Researchers at Qihoo 360 Core Security have released their English language assessment of attacks they discovered in April that used a then unknown flaw to compromise targets using an Internet Explorer exploit dubbed “Double Kill” that was delivered in an Office document.
Microsoft credited the Chinese research team and Kaspersky Lab analysts with finding a VBScript flaw — tracked as CVE-2018-8174 — patched in Microsoft’s Tuesday May update.
Microsoft didn’t confirm it was the same issue revealed in April, however the Qihoo 360 Core Security team say it definitely was the bug it reported, which aligns with Kaspersky Lab’s conclusions in its report on the flaw it was credited with finding.
Both reports clarified the attacks were embedded in a Word document and commonly cite the use of variations on an Office flaw (CVE-2017-0199). Microsoft patched this bug in April 2017 to block a then zero-day attack, which similarly used VBScript with PowerShell commands to deliver malware via a Word document with an embedded exploit.
Kaspersky notes there was some confusion over the origin of CVE-2018-8174 due to Qihoo 360’s initial Chinese-only report, which seemed to suggested an IE flaw was being exploited as opposed to a vulnerability in the Windows VBScript engine.
This is the first time a public exploit has been observed using a "URL moniker" to load an IE exploit in a Word document, which is notable because it allowed the attackers to force IE to load even when the target had set Chrome or Firefox as the default browser, according to Kaspersky.
In turn, this allowed the attackers to leverage the Windows VBScript engine flaw through IE in circumstances it wouldn’t otherwise apply.

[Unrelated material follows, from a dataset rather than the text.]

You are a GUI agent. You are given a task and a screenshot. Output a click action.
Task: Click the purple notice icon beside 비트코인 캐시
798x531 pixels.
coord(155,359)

Because of this Kaspersky expects cybercriminals to adopt the technique in drive-by attacks on browsers and via spear-phishing documents.

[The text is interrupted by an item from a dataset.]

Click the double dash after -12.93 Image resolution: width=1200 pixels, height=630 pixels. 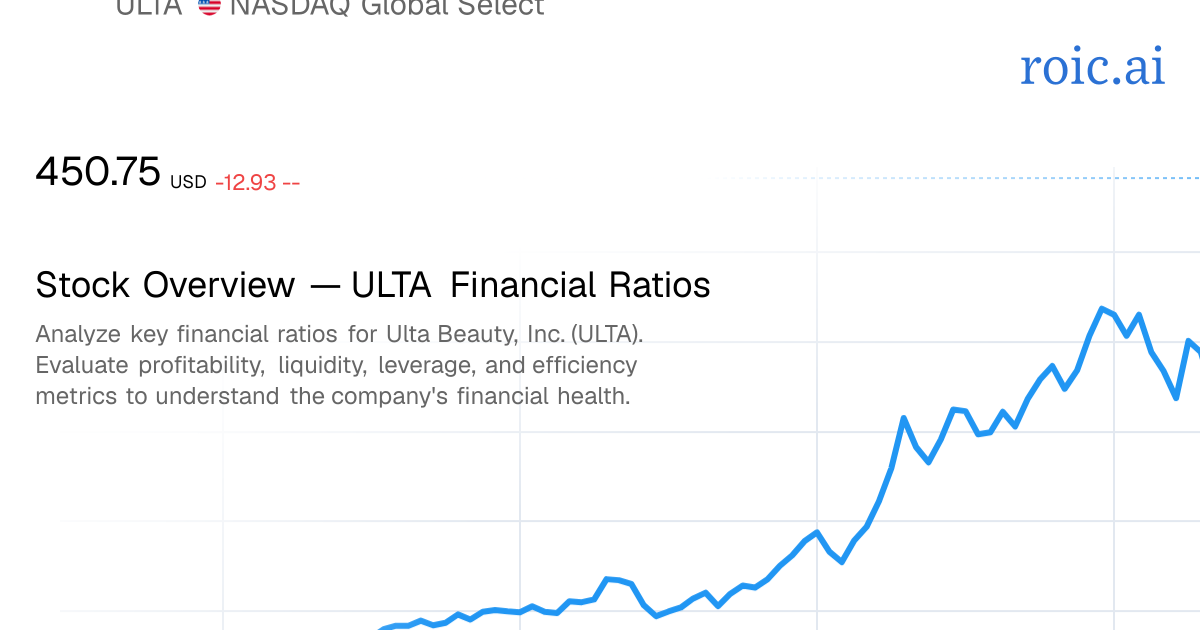[x=291, y=182]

As for targets of of the first attacks using the VBScript flaw, most victims were organizations in Chinese provinces involved in foreign trade activities, according to Qihoo 360 Core Security.
The Word document bait it found was, interestingly, written in Yiddish, which might suggest a connection to Israel -- and could easily be a red-herring.
The Chinese researchers steer clear of overtly attributing the attack to a specific country but say that while researching victims it found “one special compromised machine” that had a large amount of malware it attributes to a group it calls “APT-C-06”. The researchers link this advanced persistent threat (APT) group to DarkHotel — a malware campaign discovered in 2014 by Kaspersky Lab, which found connections with malware developed by South Korean hackers.
“In the process of tracing victims, we found one special compromised machine. It has a large amount of malware related to APT-C-06," Qihoo 360 Core Security notes.
The Chinese researchers see a clear “evolution” in APT-C-06 development of the malware since 2015.
“Based on the evidence we have, the organization may be a hacker group or intelligence agency supported by a foreign government. The attacks against China have never stopped over the past 10 years,” it notes.
Kaspersky’s report does not attempt to attribute the attack to any hacking group or nation.